Waters said the department was authorized for 65.1 sworn officers and that, "we reached fully full staff at December 31." He told the board that, because two officers were on military leave, the department was operating with "56.1 sworn officers available for duty." The chief said four new officers were hired during the quarter (one lateral transfer and three academy recruits), and Lieutenant Sanders was promoted to late-shift patrol commander.

The presentation highlighted public-safety statistics: calls for service rose from 31,538 in 2024 to 32,806 in 2025, but Group A (more serious) offenses fell 9% year to date and 15% in the fourth quarter, a five-year low in Waterss charting. He also reported a notable increase in weapon offenses observed during traffic stops and said the department referred 356 criminal charges to the Waukesha County district attorney in 2025, a 19% increase from the prior year.

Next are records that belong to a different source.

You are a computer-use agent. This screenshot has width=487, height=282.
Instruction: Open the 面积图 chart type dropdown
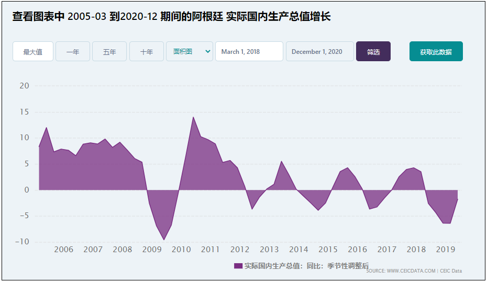pos(183,52)
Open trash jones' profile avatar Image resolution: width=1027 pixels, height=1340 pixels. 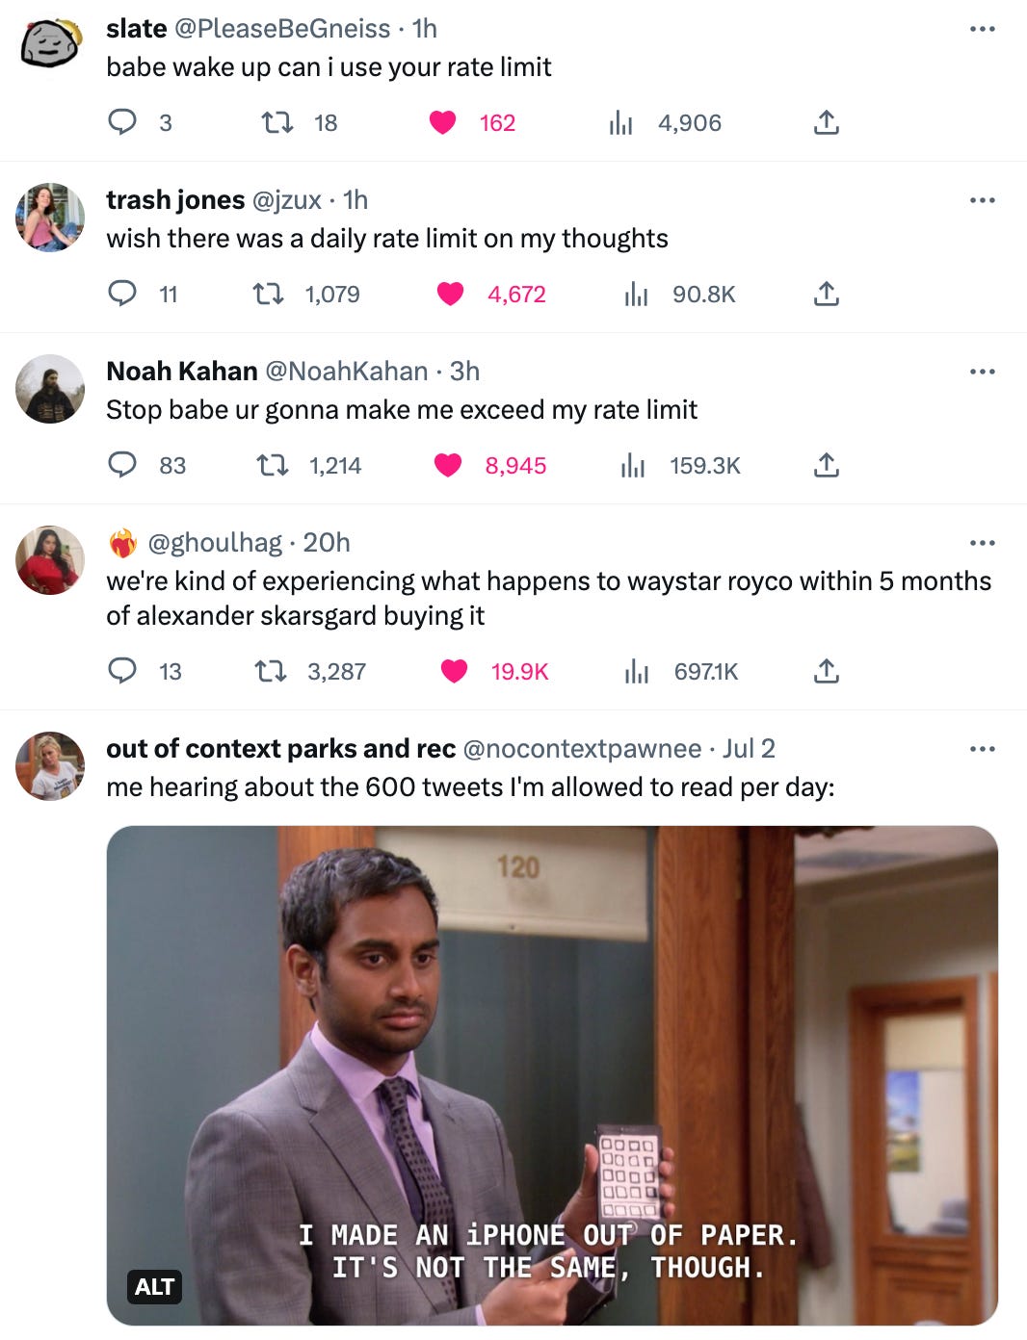click(50, 218)
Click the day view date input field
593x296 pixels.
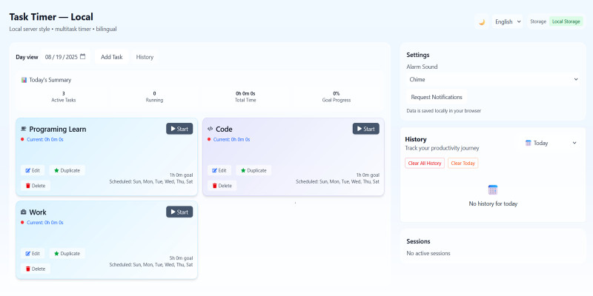click(x=65, y=57)
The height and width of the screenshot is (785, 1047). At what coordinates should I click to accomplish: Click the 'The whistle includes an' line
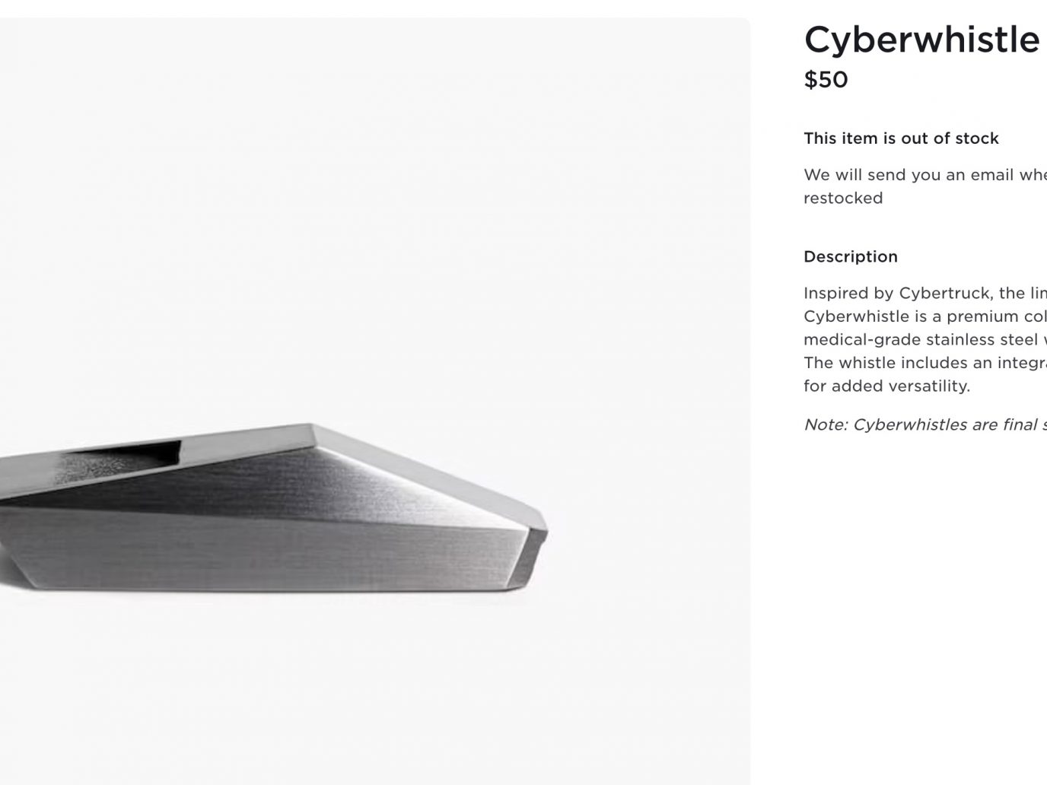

Waters detailed enforcement activity and operational resources: 143 directed patrols in targeted locations totaling more than 98 hours, over 200 traffic stops, three pursuits in the fourth quarter (two for traffic violations and one assisting another agency) and multiple K-9 deployments. He described community policing efforts such as the Citizens Police Academy (19 graduates) and noted event staffing costs (the Christmas parade required 19 officers and seven police aides, about $3,000 in personnel costs).

On equipment and capital plans, Waters said the department took delivery of three replacement squad vehicles and will upfit them in coming weeks; he also described a department remodeling project (construction expected to start in 2027 and complete in late 2028) and a public safety training center with construction scheduled to begin in late 2026 and finish in 2027.

Waters said the department is exploring new tools and partnerships, including a state grant to trial Paragrind Technologies for two years at no cost to the village to support regional data integration, and early-stage consideration of drone deployments for public-safety uses.

In a brief labor update, Waters reported that the Menomonee Falls Police Association and the village reached a tentative labor agreement that day, subject to ratification.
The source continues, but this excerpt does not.